With more than half the film’s short 70 minute run time given over to character development, the wait to actually see the ghost makes up most of the suspense. Special effects artist Yoshihiro Nishimura (Tokyo Gore Police, Machine Girl) led the creature design team and compared to his past work, I expected something more a bit more intense. Many of the same shots are reused, showing the ghost scampering along a dark corridor and the darkness of those shots makes the ghost difficult to see. Finally, a full daylight close-up delivers the goods during a scene that finds a terrified Kana’s refusal to look at the ghost as it moves menacingly near her face.
The concluding element of the film forms a derivative race against time where Kana and Rei attempt to placate the vengeful spirit before their three days expire. In uncovering the ghost’s story, however, Shiraishi playfully references an alternate version of the legend, that of Kashima Reiko, a female ghost without legs that lives in school bathrooms.
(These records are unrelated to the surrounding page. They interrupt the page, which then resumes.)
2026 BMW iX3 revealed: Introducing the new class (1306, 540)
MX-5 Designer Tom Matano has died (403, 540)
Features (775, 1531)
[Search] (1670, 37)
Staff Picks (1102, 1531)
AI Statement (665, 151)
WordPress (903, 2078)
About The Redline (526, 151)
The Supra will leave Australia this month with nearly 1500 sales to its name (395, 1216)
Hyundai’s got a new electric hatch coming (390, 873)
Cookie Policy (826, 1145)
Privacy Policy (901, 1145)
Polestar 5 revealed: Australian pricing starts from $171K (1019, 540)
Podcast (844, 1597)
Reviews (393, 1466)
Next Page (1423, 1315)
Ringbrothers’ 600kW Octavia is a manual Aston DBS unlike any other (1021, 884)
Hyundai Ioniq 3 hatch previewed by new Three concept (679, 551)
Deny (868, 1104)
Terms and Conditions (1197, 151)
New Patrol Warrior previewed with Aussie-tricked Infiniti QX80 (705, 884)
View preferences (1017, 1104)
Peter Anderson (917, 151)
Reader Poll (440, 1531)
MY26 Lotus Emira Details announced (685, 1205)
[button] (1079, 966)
In spite of a generic, rushed ending, several directorial choices maintain a fresh take on the tired J-horror formula. The nearly all-female cast and well-written character roles could spark some interesting new film trends. Given his casting choices, Shiraishi might have exploited idol adoration, but chooses (wisely) to play it straight and in doing so pulls solid performances from his leads. Deliberate pacing moves the film along in realistic fashion, a nice contrast to the unreal situation the girls find themselves in, and the ghost story embedded within a slice of life narrative provides welcome relief from the standard scenarios.
Originally shown as a double feature with Teke Teke 2, this first film plays like a setup for its more violent sequel, especially apparent once the viewer watches the bridging scene right after the credits end. For horror fans with a taste for the extreme, Teke Teke may prove too tame with its minimal gore and relatively few shocking moments. However, in its casting, narrative style, and source material it takes some interesting new steps in a direction that may prove influential to future J-horror directors.